The number of new malware variants that emerged in February 2017 was three times higher compared to January, nearly reaching the record-high levels registered in October 2016, Symantec reports.
Last month the security company registered 94.1 million malware variants, which marks a worrying increase when compared to the 32.9 million seen in January and only 19.5 million in December. Furthermore, Symantec’s Latest Intelligence for February 2017 reveals that the Kovter malware family is the driving force behind this uptick.
The rate of email malware increased as well, reaching one in 635 emails in February, up from one in 722 the previous month. Despite that, the overall email malware rates remain low compared to previous months, most probably as the result of “a lull in activity from the Necurs botnet which has been quiet since late last year,” Symantec says.
The global spam rate registered a very small drop of only 0.1 percentage points in February, reaching 53.7% from the 53.8% registered in January. The Construction sector was hit the most, with a 59.28% spam rate, followed very closely by the Mining sector at 59.27%.
The number of web attacks blocked in February was of 394,000 per day, down slightly from 419,000 in January, Symantec says. RIG remains the most active exploit kit, with 25% share (down from 28.9% in January), followed by SunDown at 14.5% (up from 8.1% in January), Magnitude at 4.6% (down from 6.1%), Angler at 0.6% (down from 0.9%), and Neutrino at 0.5% (down from 0.8%).

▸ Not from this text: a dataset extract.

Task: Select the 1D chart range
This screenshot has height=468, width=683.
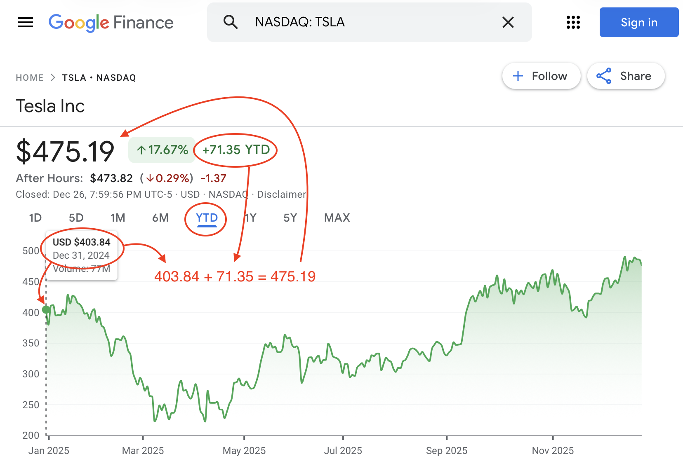Action: tap(35, 218)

One of the most notable threats discussed in February was the destructive disk-wiping malware Shamoon, which is believed to have been used by actors conducting a much wider campaign in the Middle East. According to Symantec, Shamoon was used only against specific targets, although the group has been targeting a wider range of organizations.
The number of Android malware variants per family reached 60 last month, although no new malware family was discovered. New variants of the Android.Lockdroid.E family were found last month, one designed to use speech recognition APIs and to demand victims to speak the provided unlock code instead of typing it.
Phishing attacks decreased last month as well, reaching one in 8,246 emails, down from one in 3,271 in January. The phishing rate declined across all industries, the researchers say.
“While phishing rates declined last month, we also saw a new tactic being used by smartphone thieves who are now attempting to phish their victim's login credentials in order to unlock stolen phones. Stolen high-end smartphones can earn criminals a lot of money, but only if they can gain access to them. This latest trick shows the lengths thieves are willing to go to get into a device,” Symantec reports.